Reading passage –
----------------
Mayor Bill de Blasio on June 12, 2014.

Mayor Bill de Blasio on June 12, 2014. Credit: Getty Images / Stephen Lovekin

WASHINGTON -- New York Mayor Bill de Blasio Tuesday defended his ability to manage and make decisions in a crisis without a federal security clearance by pointing to a day of meetings here with top FBI, counterterrorism and Homeland Security officials.

De Blasio and Police Commissioner William Bratton made the trip to Washington amid growing national concern over threats from hard-core terrorist groups in the Iraq region and the deadly disease Ebola ravaging West Africa.

"I think the fact that we are meeting the FBI director, the secretary of Homeland Security and the chief counterterrorism adviser in the White House -- I think they were speaking very frankly -- suggests clearly to me that I have the information I need and I will have the information I need in a time of crisis," de Blasio said at a news conference when asked about having no security clearance.

"I think the conversations were specific enough to give me the information I need," he said at the city lobbyist's office.

Last month, the New York Post reported that de Blasio had not applied for a security clearance, despite being the leader of the city that's the top terrorist target.

His two predecessors in office, Michael Bloomberg and Rudy Giuliani, had such clearances.

He has since applied for one but it can take time to be granted, said John Miller, the NYPD deputy commissioner for counterterrorism.

De Blasio and Bratton Tuesday shuttled around the capital to meet with FBI Director James Comey; Lisa Monaco, White House adviser on homeland security and counterterrorism; and Homeland Security Secretary Jeh Johnson.
----------------
Information shown –
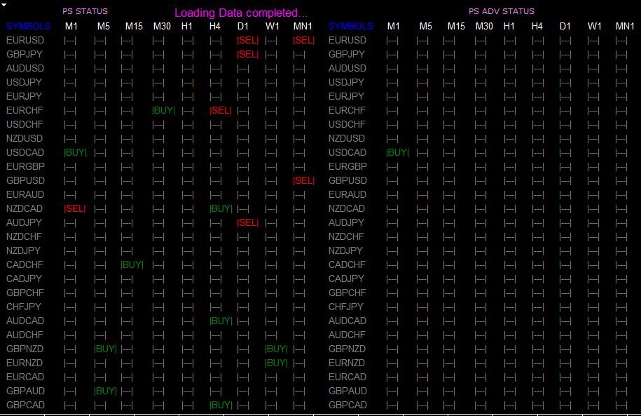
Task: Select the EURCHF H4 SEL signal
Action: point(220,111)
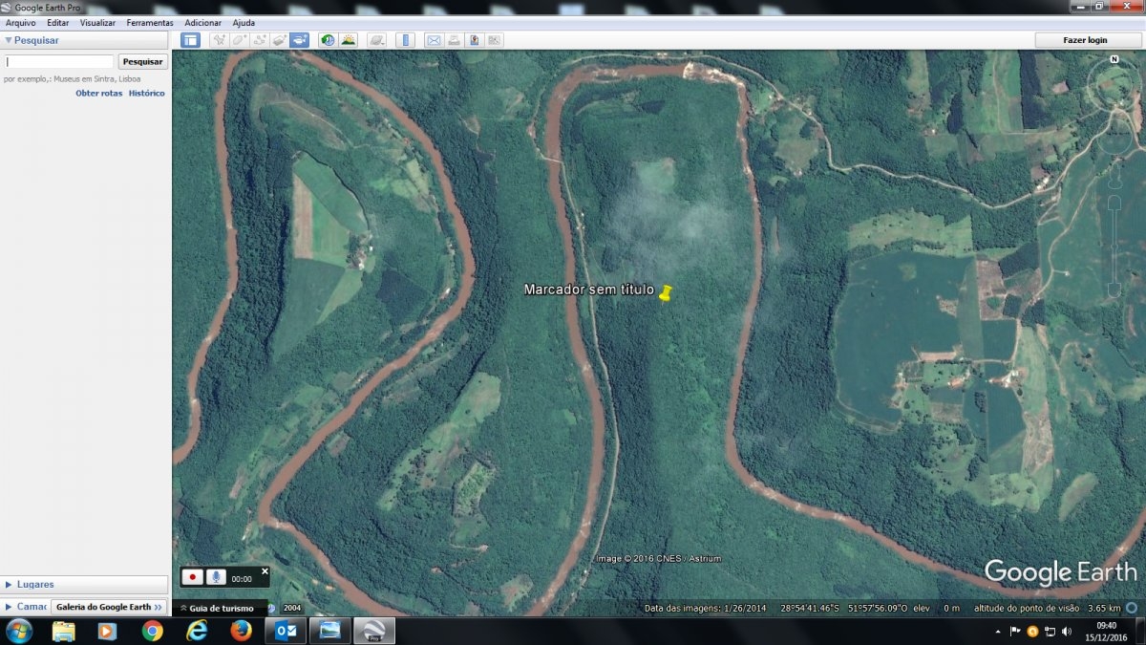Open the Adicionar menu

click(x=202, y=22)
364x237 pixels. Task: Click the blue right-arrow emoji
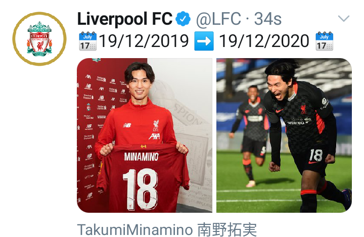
----------------
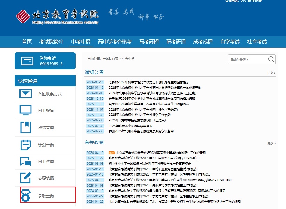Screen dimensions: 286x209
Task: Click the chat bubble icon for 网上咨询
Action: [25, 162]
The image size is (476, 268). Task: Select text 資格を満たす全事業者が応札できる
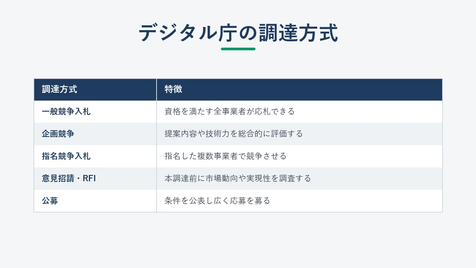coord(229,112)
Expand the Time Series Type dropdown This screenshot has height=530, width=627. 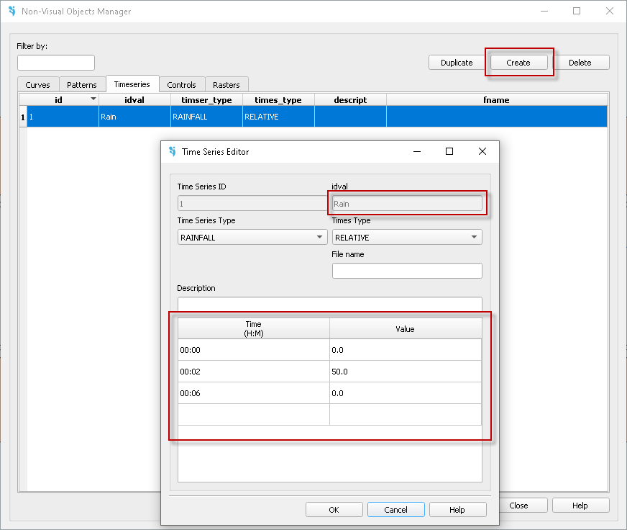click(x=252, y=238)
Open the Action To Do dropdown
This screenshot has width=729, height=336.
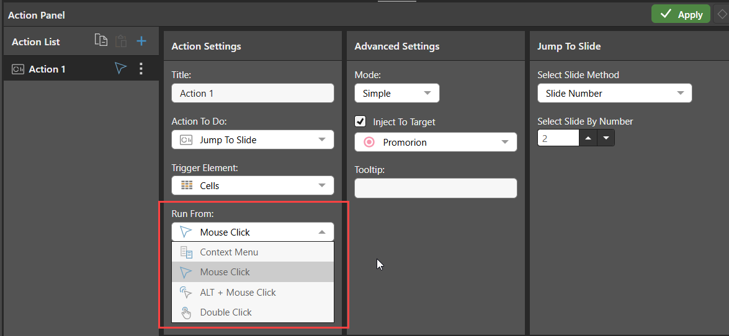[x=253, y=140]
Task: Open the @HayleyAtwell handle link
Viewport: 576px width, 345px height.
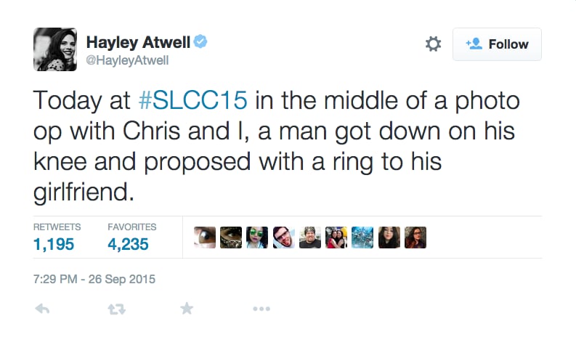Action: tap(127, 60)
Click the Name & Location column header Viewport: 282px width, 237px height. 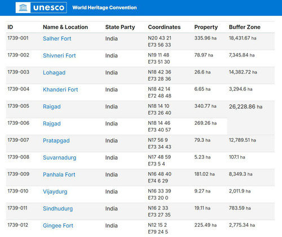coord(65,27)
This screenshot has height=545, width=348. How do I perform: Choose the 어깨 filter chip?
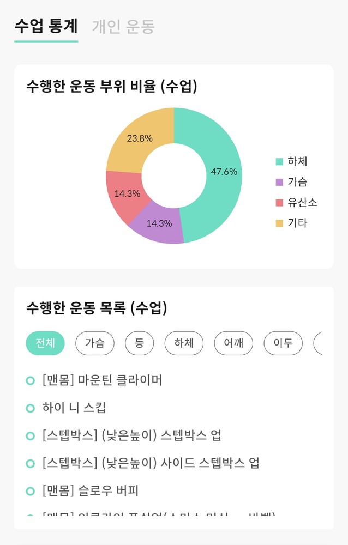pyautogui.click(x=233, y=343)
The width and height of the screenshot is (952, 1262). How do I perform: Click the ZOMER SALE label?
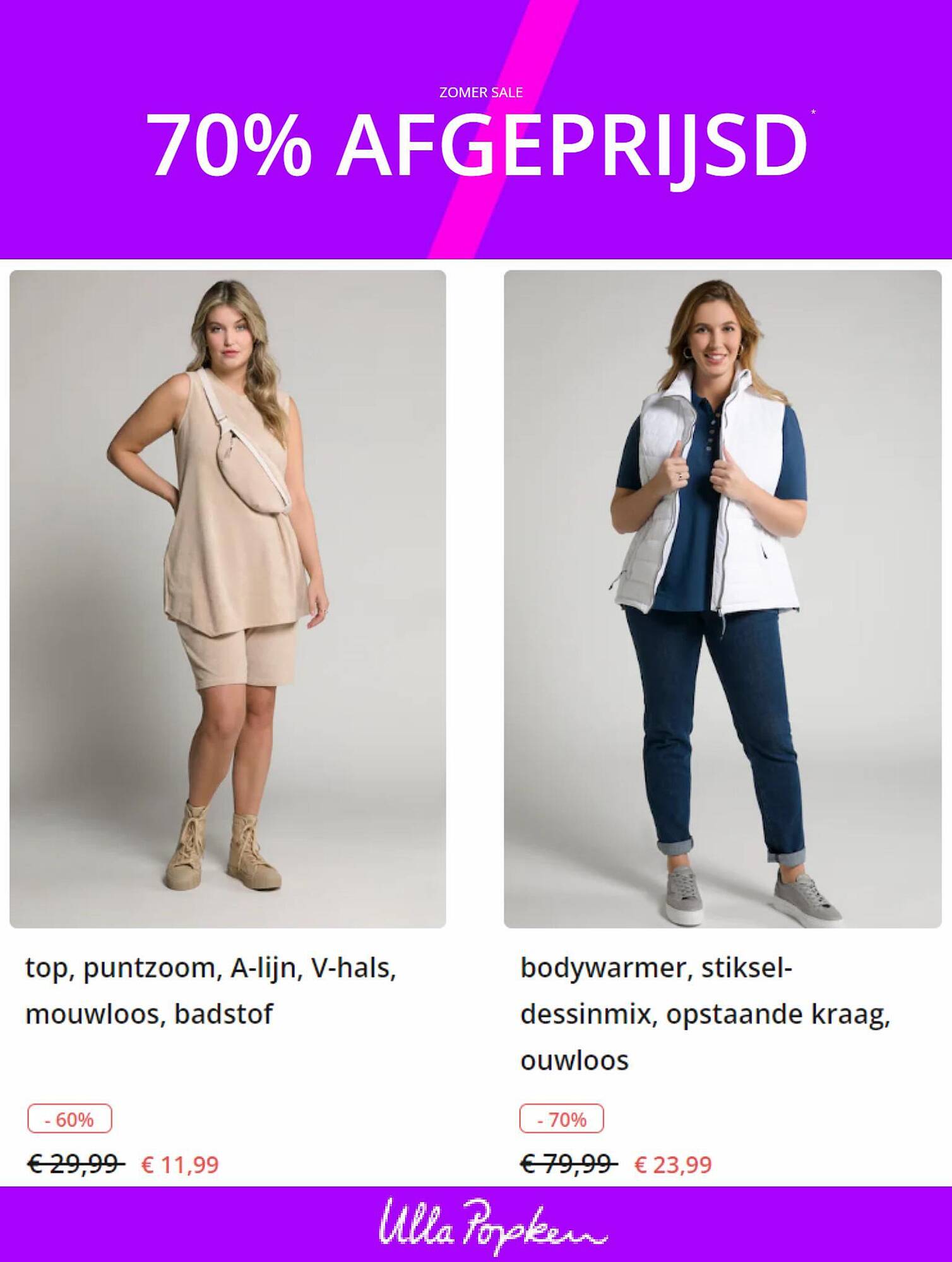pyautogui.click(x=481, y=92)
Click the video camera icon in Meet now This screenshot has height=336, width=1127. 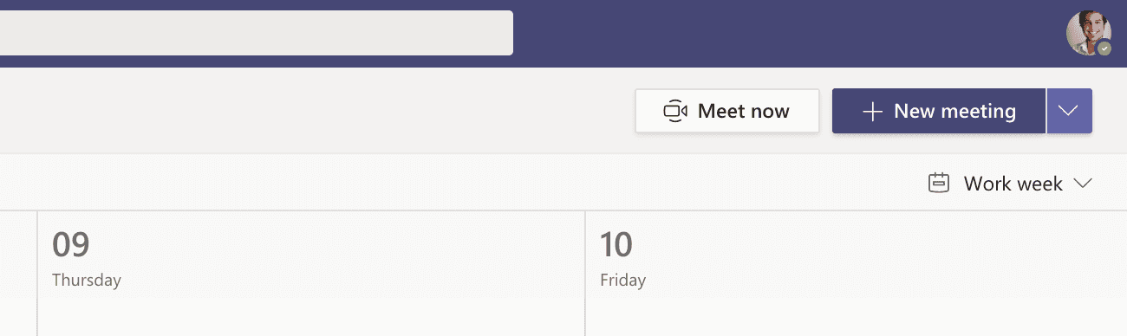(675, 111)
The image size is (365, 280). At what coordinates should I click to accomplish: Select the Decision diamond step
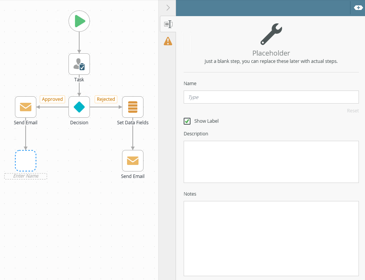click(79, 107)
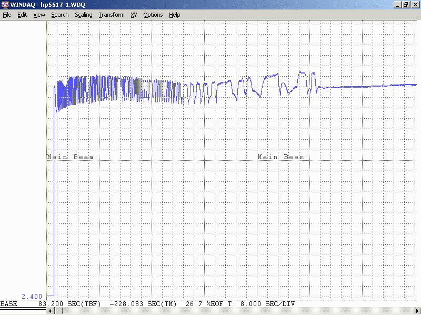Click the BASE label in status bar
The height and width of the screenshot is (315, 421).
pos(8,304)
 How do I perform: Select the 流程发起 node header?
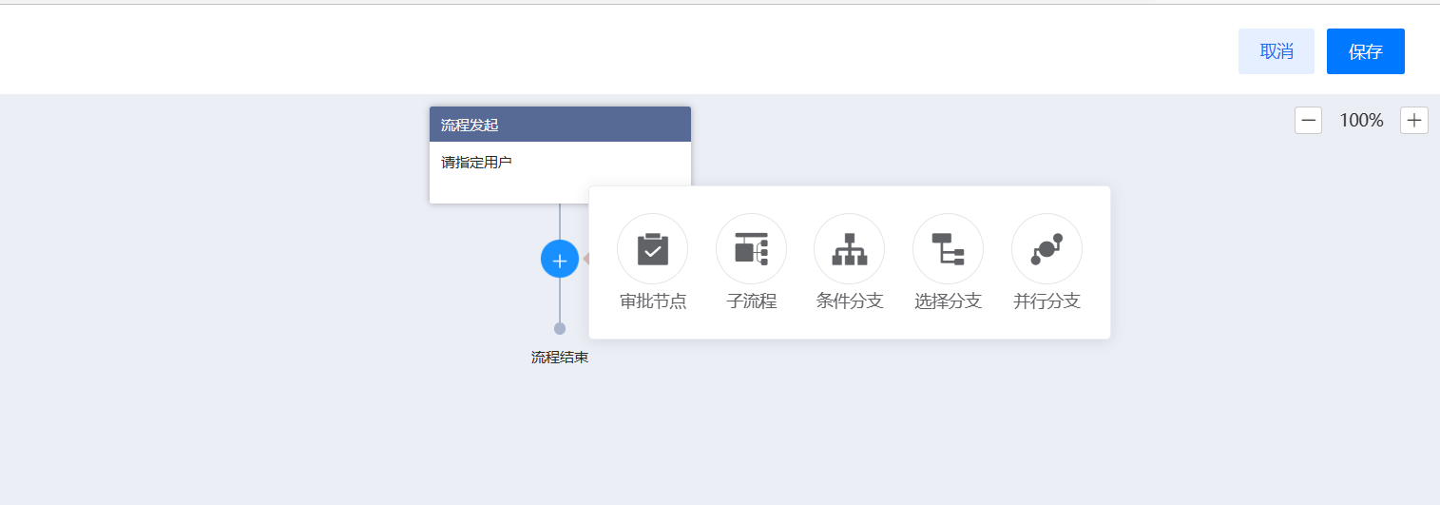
----------------
Tasks –
1/ In the news article about Mayor de Blasio's trip to Washington, which two predecessors of de Blasio held security clearances?
2/ Continue the news article about Mayor de Blasio's trip to Washington from its last paragraph.

Solved tasks –
1/ Michael Bloomberg and Rudy Giuliani.

2/
No new specific threat or incident prompted the trip, de Blasio said, and he did not use the access to seek more money.

Instead, he said, the meetings were about "comparing notes on Ebola" and coordinating local and federal efforts on terrorist threats.

A White House official said Monaco reviewed intelligence associated with al-Qaida in the Arabian Peninsula, the Islamic State group and the Khorasan Group with de Blasio and Bratton. The official added they discussed the screening for Ebola at Kennedy Airport that began Saturday and that later this week will start at Newark and other domestic airports.

Miller, who, like Bratton, has a security clearance, said the difference between the classified information they get and what de Blasio gets "is insignificant on the level of executive decision making."

The only difference, Miller said, is with a security clearance the information includes the "sources and methods they used" to get the intelligence.

De Blasio received "law enforcement sensitive" information in his meetings Tuesday, Miller said. That, he explained, includes "actual threat information" and an "assessment of its credibility."